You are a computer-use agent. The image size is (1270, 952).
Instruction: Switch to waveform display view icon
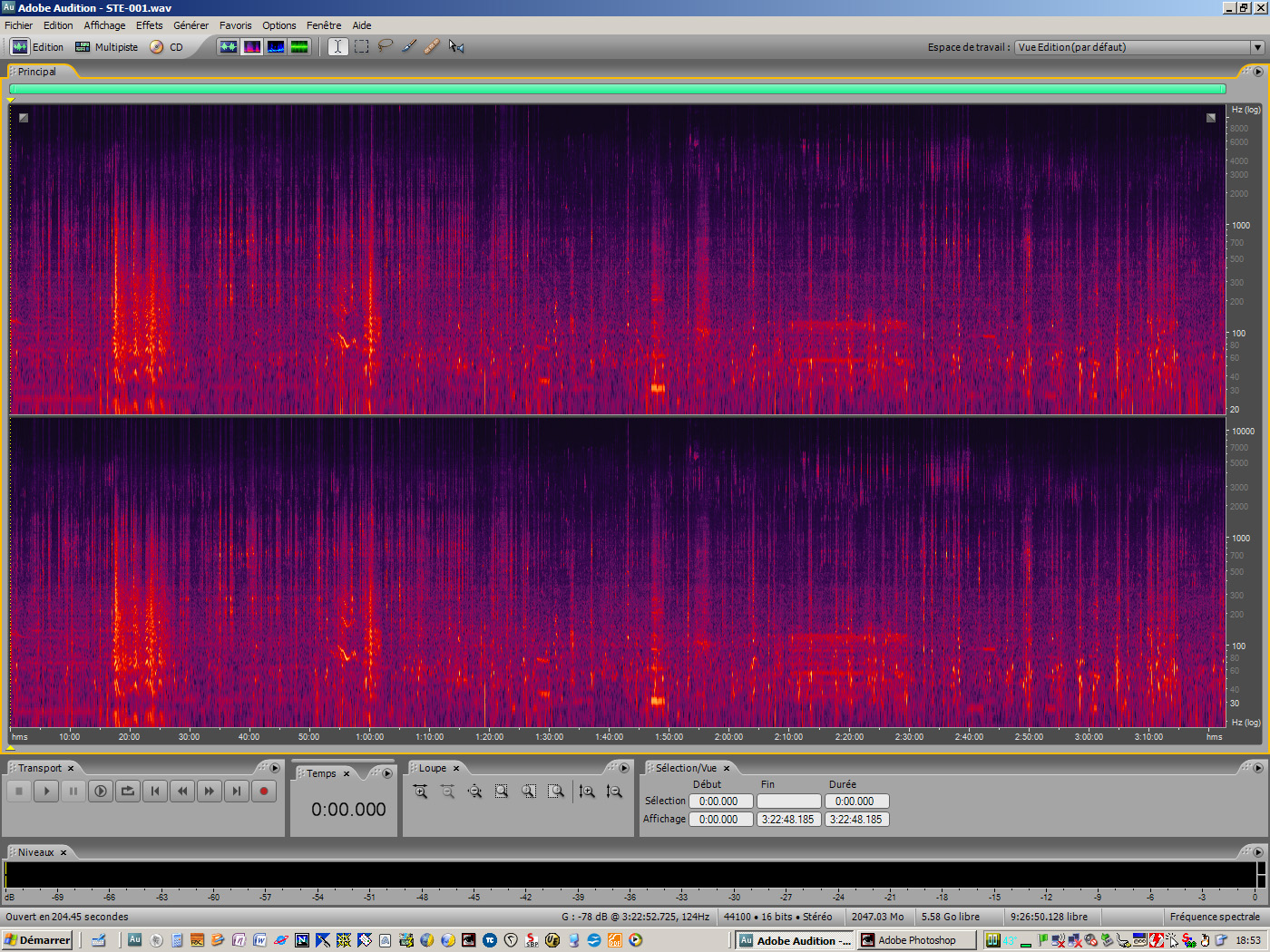pos(229,46)
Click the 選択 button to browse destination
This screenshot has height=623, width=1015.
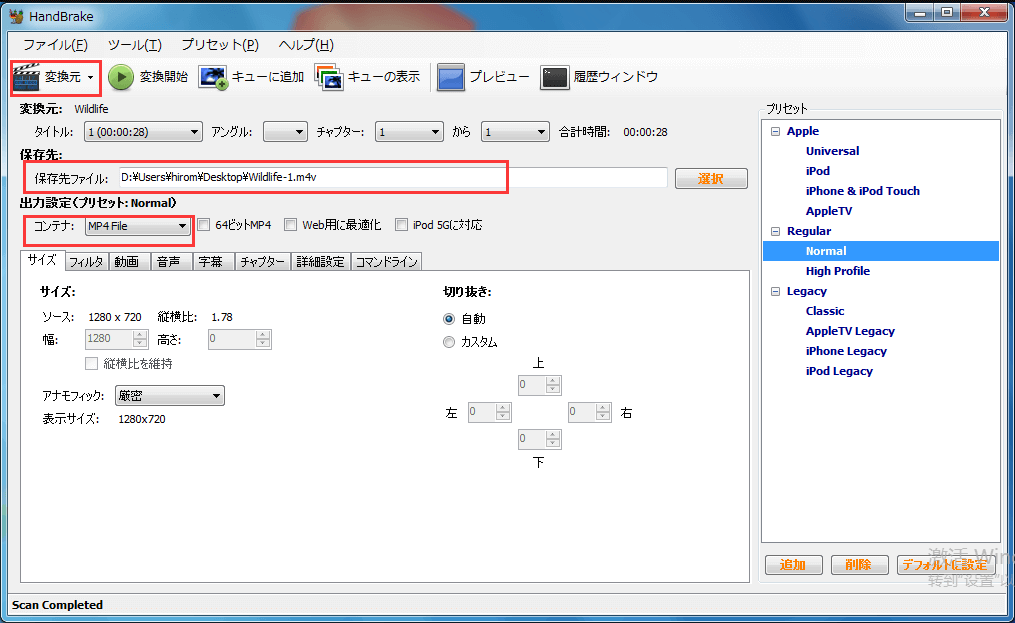[x=711, y=177]
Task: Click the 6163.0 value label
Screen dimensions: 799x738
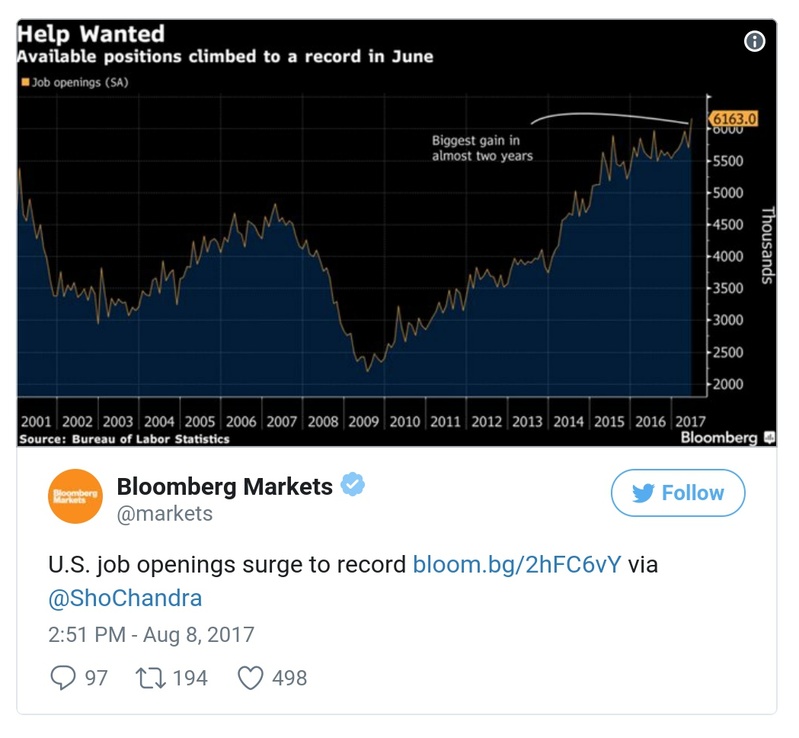Action: click(733, 119)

#####

▶ Exercise requirements:
Quote the records in full and exactly; skip any image.

▶ Written response:
You are a computer-use agent. The image size is (1270, 952).
Instruction: Switch to waveform display view icon
pos(229,46)
Click the 選択 button to browse destination
This screenshot has height=623, width=1015.
[x=711, y=177]
Task: Click the 6163.0 value label
Screen dimensions: 799x738
Action: click(733, 119)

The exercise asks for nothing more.